Pursuant to Section 19(b)(1) of the Securities Exchange Act of 1934 (“Act”),[1] notice is hereby given that on January 29, 2008, The Options Clearing Corporation (“OCC”) filed with the Securities and Exchange Commission (“Commission”) the proposed rule change as described in Items I, II, and III below, which items have been prepared primarily by OCC. OCC filed the proposed rule change pursuant to Section 19(b)(3)(A)(iii) of the Act [2] and Rule 19b-4(f)(4) [3] thereunder so that the proposal was effective upon filing with the Commission. The Commission is publishing this notice to solicit comments on the proposed rule change from interested persons.

I. Self-Regulatory Organization's Statement of the Terms of Substance of the Proposed Rule Change

The proposed rule change amends Article VI, Clearance of Exchange Start Printed Page 16406Transactions, Section 24, Cross-Margining With Participating CCOs, paragraph (c) of OCC's By-Laws so that additional OCC-cleared products may be more easily added in the future by amending only the relevant Cross-Margining Agreement and not the By-Law provision.

II. Self-Regulatory Organization's Statement of the Purpose of, and Statutory Basis for, the Proposed Rule Change

In its filing with the Commission, OCC included statements concerning the purpose of and basis for the proposed rule change and discussed any comments it received on the proposed rule change. The text of these statements may be examined at the places specified in Item IV below. OCC has prepared summaries, set forth in sections (A), (B), and (C) below, of the most significant aspects of such statements.[4]

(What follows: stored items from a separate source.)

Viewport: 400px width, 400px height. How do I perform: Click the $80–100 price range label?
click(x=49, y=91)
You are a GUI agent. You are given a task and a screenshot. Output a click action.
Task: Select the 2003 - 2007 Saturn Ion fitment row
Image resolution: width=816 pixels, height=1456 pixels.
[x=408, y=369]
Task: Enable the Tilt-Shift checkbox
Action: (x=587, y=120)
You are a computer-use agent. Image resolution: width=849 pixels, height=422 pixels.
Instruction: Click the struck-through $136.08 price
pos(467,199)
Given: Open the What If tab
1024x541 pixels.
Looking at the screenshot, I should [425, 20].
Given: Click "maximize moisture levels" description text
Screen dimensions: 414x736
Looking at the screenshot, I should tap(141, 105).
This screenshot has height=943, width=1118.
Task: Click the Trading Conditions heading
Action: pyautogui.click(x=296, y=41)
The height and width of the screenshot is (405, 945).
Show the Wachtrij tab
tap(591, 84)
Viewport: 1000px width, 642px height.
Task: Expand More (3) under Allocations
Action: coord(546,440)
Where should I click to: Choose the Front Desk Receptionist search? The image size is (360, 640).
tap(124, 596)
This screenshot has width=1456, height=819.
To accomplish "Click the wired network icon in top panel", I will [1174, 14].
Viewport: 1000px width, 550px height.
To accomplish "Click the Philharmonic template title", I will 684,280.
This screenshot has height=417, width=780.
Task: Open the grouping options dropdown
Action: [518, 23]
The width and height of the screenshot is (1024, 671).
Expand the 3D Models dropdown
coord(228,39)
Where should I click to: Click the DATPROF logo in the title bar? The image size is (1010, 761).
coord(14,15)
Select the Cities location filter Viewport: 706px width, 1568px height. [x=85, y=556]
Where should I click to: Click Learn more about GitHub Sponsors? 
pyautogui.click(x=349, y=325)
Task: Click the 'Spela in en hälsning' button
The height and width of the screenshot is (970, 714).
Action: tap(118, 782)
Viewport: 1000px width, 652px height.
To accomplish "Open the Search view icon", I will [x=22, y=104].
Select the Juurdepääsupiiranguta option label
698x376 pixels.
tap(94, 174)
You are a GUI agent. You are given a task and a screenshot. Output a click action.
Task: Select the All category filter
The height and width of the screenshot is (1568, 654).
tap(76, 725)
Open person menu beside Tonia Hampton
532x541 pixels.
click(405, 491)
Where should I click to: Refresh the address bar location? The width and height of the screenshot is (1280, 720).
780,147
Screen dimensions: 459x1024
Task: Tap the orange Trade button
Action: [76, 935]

(A) Self-Regulatory Organization's Statement of the Purpose of, and Statutory Basis for, the Proposed Rule Change

Existing cross-margining programs between OCC and certain other commodity clearing organizations (each a “CCO”) permit positions in index futures and options on such futures cleared by the CCO to be cleared in a special proprietary or non-proprietary cross-margining account (“X-M Account”) at the CCO which is paired with a corresponding X-M account (proprietary or non-proprietary, as the case may be) at OCC in which securities options are cleared. A non-proprietary X-M account is limited to options market-makers and other “market professionals.” The non-proprietary cross-margining accounts are treated as futures customer accounts in that they are carried subject to the segregation provisions of Section 4d of the Commodity Exchange Act rather than as securities accounts subject to the Commission's Rule 15c3-3 and other customer protection rules under the Act. Paired X-M Accounts may be established by a “joint clearing member” of OCC and the CCO or by a “pair of affiliated clearing members,” one of which is a clearing member of OCC and the other of which is a clearing member of the CCO. The paired X-M Accounts are treated for margin purposes as if they were a single account, making it possible to margin the paired X-M Accounts based on the net risk of the potentially offsetting positions within them.

In referring to the types of cleared contracts that may be carried in an X-M Account at OCC, paragraph (c) of Section 24 of Article VI of OCC's By-Laws presently refers only to options. The purpose of the proposed rule change is to expand this reference to include security futures, as defined in the Act and in the CEA, on exchange-traded funds (“ETFs”) based on broad-based securities indices and any other cleared contract, as defined in OCC's By-Laws, that has been approved for cross-margining by OCC's Board of Directors.[5] The precise types of contracts that can be included in X-M Accounts in any particular cross-margining program are identified in a Cross-Margining Agreement between OCC and the CCO. The existing cross-margining programs are limited to index options and OCC-cleared options on ETFs and index futures cleared by a CCO. The immediate reason for expanding the types of cleared products that may be included in X-M Accounts at OCC is to permit security futures on ETFs based on broad-based securities indices to be included.[6] However, OCC has determined to amend Article VI, Section 24(c) to make it as broad as possible so that additional OCC-cleared products may be added in the future by amending only the relevant Cross-Margining Agreement and not this By-Law provision.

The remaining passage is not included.